[SELECTED EXCERPT]
┌──

The River City Rivalry is the name given to the Cincinnati–Pittsburgh football rivalry. It was an annual game played between former Big East rivals University of Pittsburgh and University of Cincinnati. The rivalry itself was relatively brief, played annually from 2005, during which season the rivalry trophy was introduced. Before the rivalry was titled, the two teams played each other in 1921, 1922, 1979, and 1981. The rivalry went on hiatus, like many others throughout the country, in the aftermath of the 2010–14 NCAA conference realignment, which left the programs in separate leagues.  However, the two teams are scheduled to meet in a home-and-home series for the 2023 and 2024 seasons. It will be Cincinnati's debut season in the Big 12  resulting in a defacto ACC/Big 12 showdown.

Paddlewheel Trophy
The Paddlewheel Trophy is the rivalry trophy that was created in 2005 when the Bearcats joined the Big East Conference to which the Pittsburgh Panthers already belonged. Prior to 2005, the teams had met previously on only four prior occasions, most recently in 1981. However, the teams decided to create a trophy that would help their new conference rivalry grow and reflect the sports rivalry that already existed between the cities' professional football and baseball teams. The trophy is designed and named in honor the historic link between the cities from the days in the 19th and early-20th centuries when Paddle wheel-powered boats traveled between the two cities along the Ohio River. The trophy stands  tall and weighs . Mounted on the base is an authentic brass, engine-room telegraph that is a working model that was set for use on a ship in Seattle, Washington. The face of the trophy's telegraph was redesigned with logos from both teams on either side that can light up. The lever can be pulled to the side of the school who has won which also causes the ringing of bells. The front includes a steel plate featuring a carved outline of Allegheny, Monongahela Rivers and Ohio River as it runs from Pittsburgh to Cincinnati. The  base is made out of Ipê wood. The trophy was designed by the architectural firm of Robert Busch and Karl Wallick, the steel plate was manufactured by Vulkane of Cincinnati, and the remaining trophy was manufactured by Trophy Awards Manufacturing.  Over 175 man-hours of design and labor went into its construction.

└──

[SOURCE MATERIAL]
┌──

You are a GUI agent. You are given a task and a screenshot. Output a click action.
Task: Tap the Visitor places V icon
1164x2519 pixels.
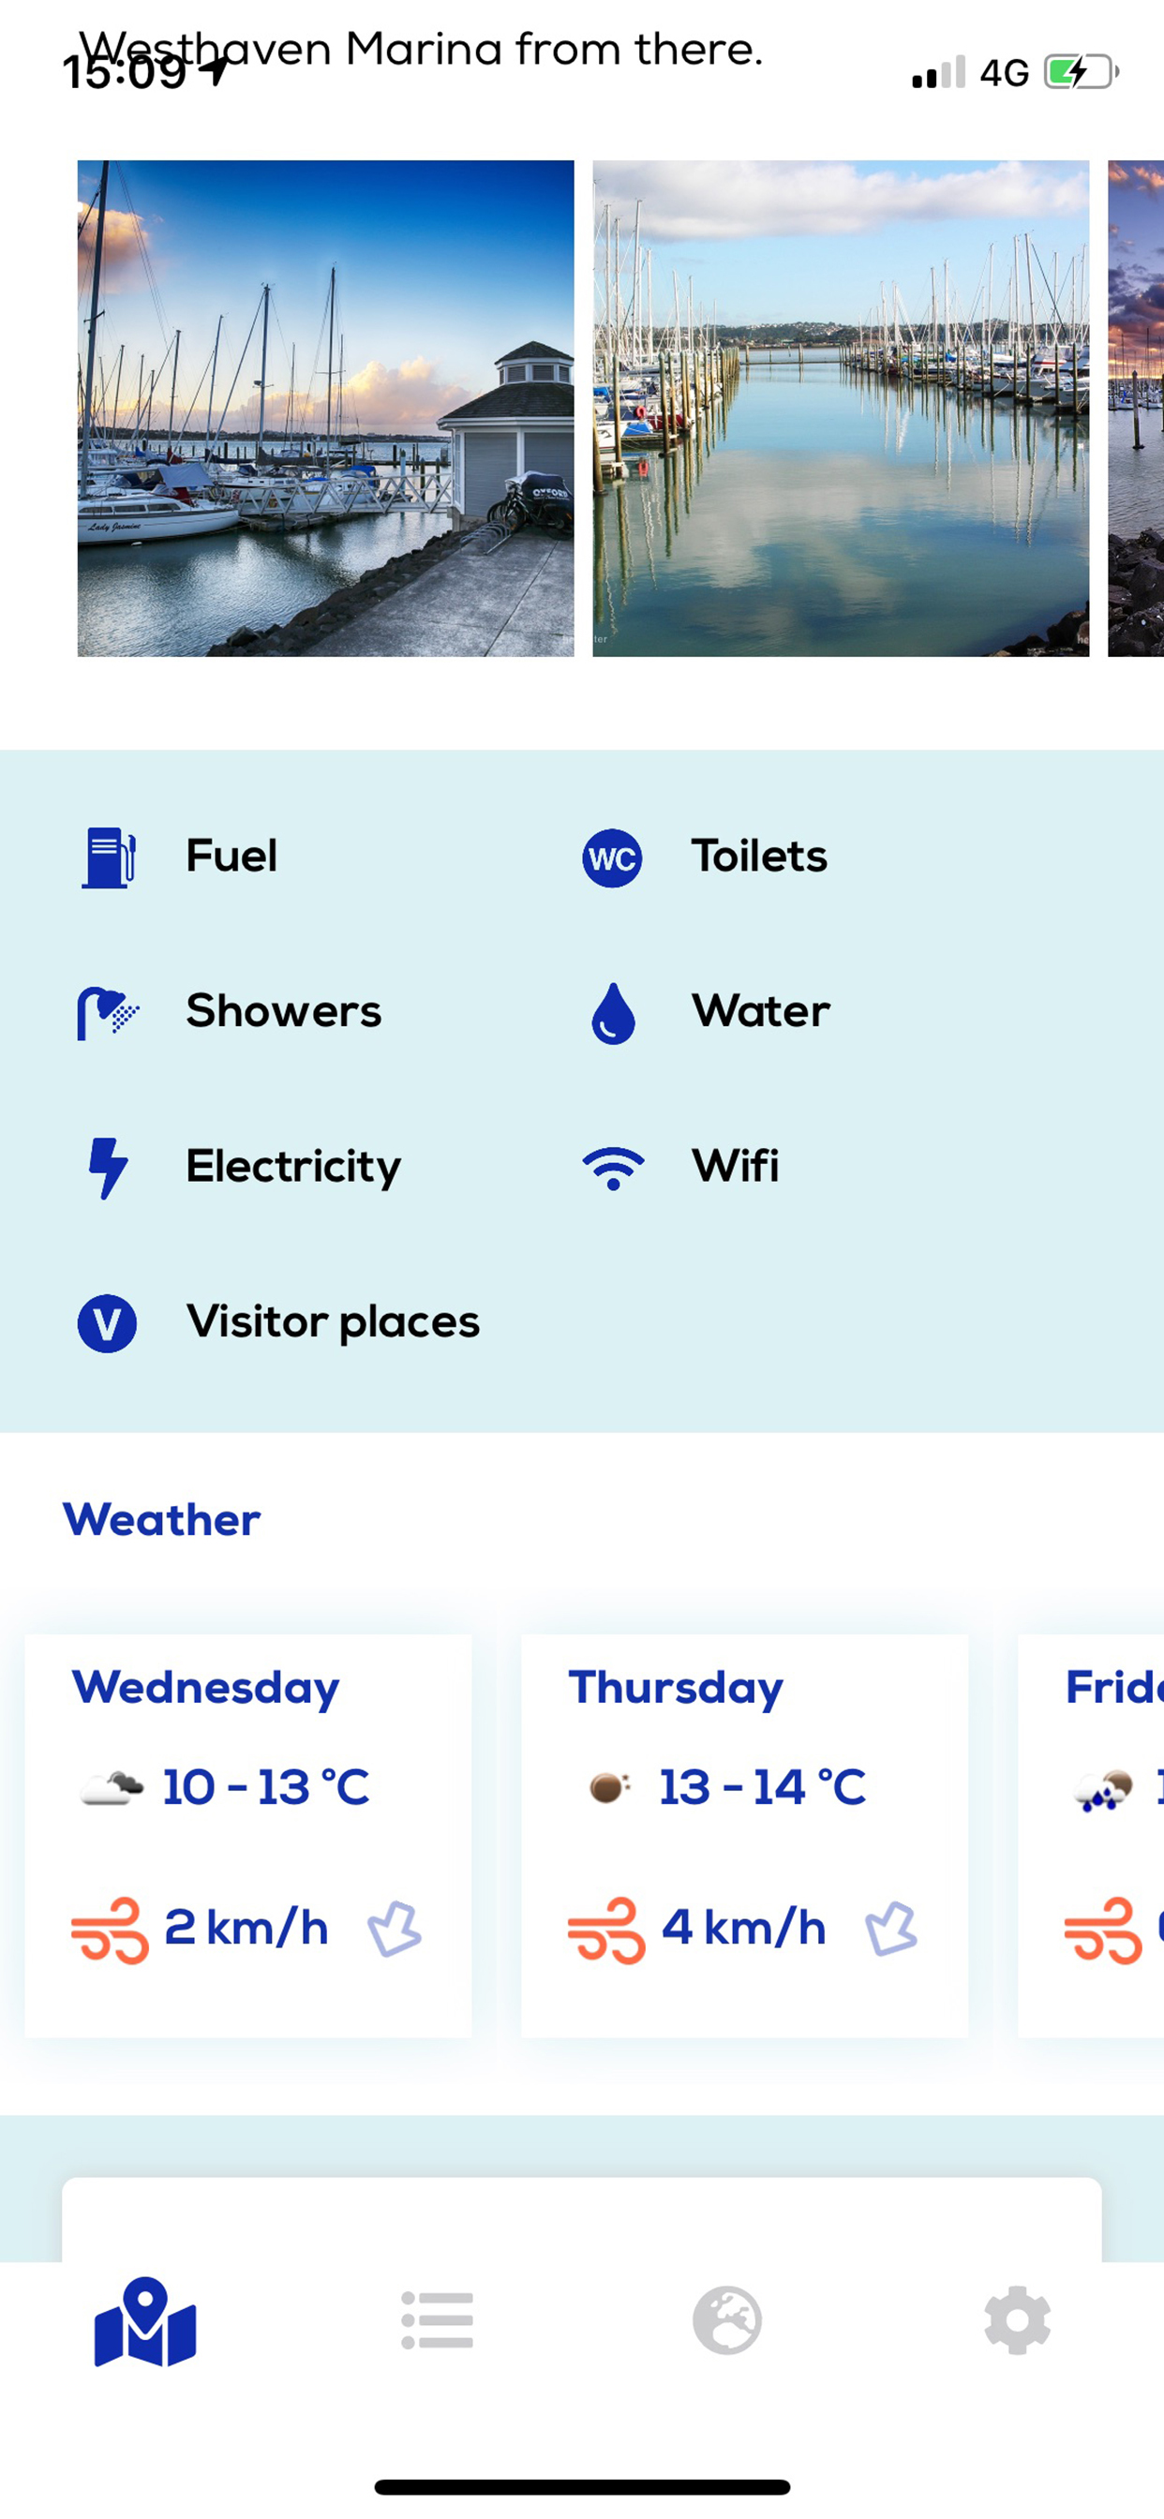pos(108,1323)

└──

[EXERCISE TASK 1]
Translate this sentence from the passage on the Cincinnati–Pittsburgh football rivalry into Spanish: "Prior to 2005, the teams had met previously on only four prior occasions, most recently in 1981."
[EXERCISE TASK 2]
Please write what comes next in the passage on the Cincinnati–Pittsburgh football rivalry, picking up after its final sentence.
The listing has no role here.

[FINAL RESULT 1]
Antes de 2005, los equipos se habían enfrentado solo en cuatro ocasiones anteriores, la más reciente en 1981.

[FINAL RESULT 2]
History
Cincinnati and Pittsburgh have been historic rivals in many facets, first as economic centers along the Ohio River as mass migration in the United States headed westward. Within the sports world, the Cincinnati Reds and Pittsburgh Pirates have maintained a heated rivalry at times, frequently facing off in the MLB playoffs during the 1970s. In the NFL, the Cincinnati Bengals and Pittsburgh Steelers have been division rivals and have had a fiery rivalry since their first game. 

When Cincinnati joined the Big East in 2005 the theoretical rivalry with Pittsburgh was pounced upon. Assisted in this was the comparative talent between the two programs during this time, which came to a peak in what was essentially the Big East Championship Game when the teams met in 2009.

Notable Games
October 20, 2007: The No. 23 Bearcats entered the matchup at 6–1 fresh off a tough loss to Louisville. The Panthers' run game was tenacious with two players rushing for over 100 yards and Cincinnati QB Ben Mauk's 3 turnovers in the 4th quarter leading to a second straight loss and drop out of the rankings for the Bearcats.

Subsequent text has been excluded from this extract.